*Exercise*. Retype the items starting at the line that contains "Open セキュリティ settings" and ending at the line that contains "(x=110, y=573)", both lines included, and copy nothing else.

*Information shown*.
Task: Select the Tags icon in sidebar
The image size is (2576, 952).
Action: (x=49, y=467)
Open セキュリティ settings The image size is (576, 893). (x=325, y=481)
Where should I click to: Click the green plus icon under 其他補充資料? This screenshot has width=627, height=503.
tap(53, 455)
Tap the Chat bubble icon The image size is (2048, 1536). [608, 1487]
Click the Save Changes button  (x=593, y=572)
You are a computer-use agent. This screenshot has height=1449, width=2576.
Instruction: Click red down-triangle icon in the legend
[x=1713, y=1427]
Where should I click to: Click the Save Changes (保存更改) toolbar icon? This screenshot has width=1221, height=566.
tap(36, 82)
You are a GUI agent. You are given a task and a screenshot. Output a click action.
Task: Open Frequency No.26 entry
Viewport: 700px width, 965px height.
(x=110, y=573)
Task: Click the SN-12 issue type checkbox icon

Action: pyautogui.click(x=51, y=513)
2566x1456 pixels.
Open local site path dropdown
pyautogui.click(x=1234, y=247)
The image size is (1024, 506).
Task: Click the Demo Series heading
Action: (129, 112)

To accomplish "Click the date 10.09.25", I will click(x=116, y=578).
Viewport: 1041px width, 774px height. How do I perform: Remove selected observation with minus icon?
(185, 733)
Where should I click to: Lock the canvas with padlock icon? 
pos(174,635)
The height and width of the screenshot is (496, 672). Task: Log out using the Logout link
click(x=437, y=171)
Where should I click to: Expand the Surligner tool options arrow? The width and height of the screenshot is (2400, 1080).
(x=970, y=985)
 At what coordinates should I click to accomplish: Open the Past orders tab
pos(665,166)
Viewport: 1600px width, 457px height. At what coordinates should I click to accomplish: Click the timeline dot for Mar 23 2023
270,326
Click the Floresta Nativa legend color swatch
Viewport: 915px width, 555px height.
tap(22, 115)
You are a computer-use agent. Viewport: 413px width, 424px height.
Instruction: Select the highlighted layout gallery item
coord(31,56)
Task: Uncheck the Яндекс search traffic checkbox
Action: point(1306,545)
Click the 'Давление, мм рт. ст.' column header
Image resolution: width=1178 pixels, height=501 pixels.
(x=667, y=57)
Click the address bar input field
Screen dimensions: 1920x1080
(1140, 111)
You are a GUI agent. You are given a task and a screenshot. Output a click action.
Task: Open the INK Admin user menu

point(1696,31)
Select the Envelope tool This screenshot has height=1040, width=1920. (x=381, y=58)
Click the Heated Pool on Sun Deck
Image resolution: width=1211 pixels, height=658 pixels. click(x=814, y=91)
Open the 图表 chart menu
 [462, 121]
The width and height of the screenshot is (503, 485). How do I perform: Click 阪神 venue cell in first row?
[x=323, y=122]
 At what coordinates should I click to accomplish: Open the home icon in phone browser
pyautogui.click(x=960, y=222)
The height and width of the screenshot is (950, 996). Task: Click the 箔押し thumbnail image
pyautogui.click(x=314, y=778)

*Result for this exercise*.
Open セキュリティ settings The image size is (576, 893). (x=325, y=481)
Where should I click to: Click the green plus icon under 其他補充資料? This screenshot has width=627, height=503.
tap(53, 455)
Tap the Chat bubble icon The image size is (2048, 1536). [608, 1487]
Click the Save Changes button  (x=593, y=572)
You are a computer-use agent. This screenshot has height=1449, width=2576.
Instruction: Click red down-triangle icon in the legend
[x=1713, y=1427]
Where should I click to: Click the Save Changes (保存更改) toolbar icon? This screenshot has width=1221, height=566.
tap(36, 82)
You are a GUI agent. You are given a task and a screenshot. Output a click action.
Task: Open Frequency No.26 entry
Viewport: 700px width, 965px height.
(x=110, y=573)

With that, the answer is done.